No. This is another rumour. It mentions illegal remaps as it's a europe wide thing and some countries want remaps made illegal. If a remap isn't illegal then it won't fail the MOT. In the UK remaps aren't illegal so it won't fail.


----------



## Shinyvec (Feb 12, 2010)

What about the Towhitch and 12v electics check, that will catch loads out as I see loads of dangling 12v sockets and home made looking setups. I can honestly say I am ok on that as I use mine alot for my Caravan and Trailer and do regular checks on it myself anyway. How many builders vans / pickups do you see with there Towbars and 12V sockets coverd in concreate or smashed and little wires hanging out


----------



## dew1911 (Jun 9, 2009)

Hasan1 said:


> So I'm a no idea moaner. Only cos someone with HIDs driving in my direction stops me seeing where I'm going. But that's ok they can see where there going


Likewise, I work nights driving, the amount of times I've wanted to run some little ****** off the road with his purple lights pointing everywhere but where they are meant too. Personally anyone caught with aftermarket HIDs would get an instant £60 and 3 points...


----------



## vroomtshh (Nov 23, 2009)

Nanoman said:


> That's not how I interpret it. We'll soon find out.
> 
> Does it make more sense now? I stand to be corrected.
> 
> ...


I'm only going with what's in the official VOSA testers manual, not stuff I can find on the Internet


----------



## vroomtshh (Nov 23, 2009)

dew1911 said:


> Likewise, I work nights driving, the amount of times I've wanted to run some little ****** off the road with his purple lights pointing everywhere but where they are meant too. Personally anyone caught with aftermarket HIDs would get an instant £60 and 3 points...

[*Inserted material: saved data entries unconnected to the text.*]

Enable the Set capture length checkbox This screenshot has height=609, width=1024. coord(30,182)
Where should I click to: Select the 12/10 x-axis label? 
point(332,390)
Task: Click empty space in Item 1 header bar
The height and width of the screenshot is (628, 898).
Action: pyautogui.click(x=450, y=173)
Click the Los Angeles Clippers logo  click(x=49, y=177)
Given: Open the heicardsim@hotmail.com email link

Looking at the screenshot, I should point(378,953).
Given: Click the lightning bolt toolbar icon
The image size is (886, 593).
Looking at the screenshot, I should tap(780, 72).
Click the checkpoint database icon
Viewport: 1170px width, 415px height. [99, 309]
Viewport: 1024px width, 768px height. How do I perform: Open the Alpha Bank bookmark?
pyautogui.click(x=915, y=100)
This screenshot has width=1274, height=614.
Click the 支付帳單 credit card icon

Purple would be a fail. Light may have a blue tinge, but will be mainly white


----------



## Nanoman (Jan 17, 2009)

vroomtshh said:


> I'm only going with what's in the official VOSA testers manual, not stuff I can find on the Internet


I'm going by the badly worded vosa testers manual and website of the people that write the laws.


----------



## vroomtshh (Nov 23, 2009)

Nanoman said:


> I'm going by the badly worded vosa testers manual and website of the people that write the laws.


The manual doesn't say what you quoted though


----------



## Nanoman (Jan 17, 2009)

vroomtshh said:


> The manual doesn't say what you quoted though


Exactly my point (and as I already pointed out and you quoted). 'May' can be interpreted in a couple of ways. If you read the law and use common sense it's a fail.


----------



## vroomtshh (Nov 23, 2009)

Nanoman said:


> Exactly my point (and as I already pointed out and you quoted). 'May' can be interpreted in a couple of ways. If you read the law and use common sense it's a fail.


No it doesn't. It doesn't say 'may'. 
It says - IF levelling and washers are fitted, then they must work.

The manual is very clear on hids and what will and won't pass.

And I'm unaware of any 'laws' regarding hids specifically


----------



## alexf (May 23, 2009)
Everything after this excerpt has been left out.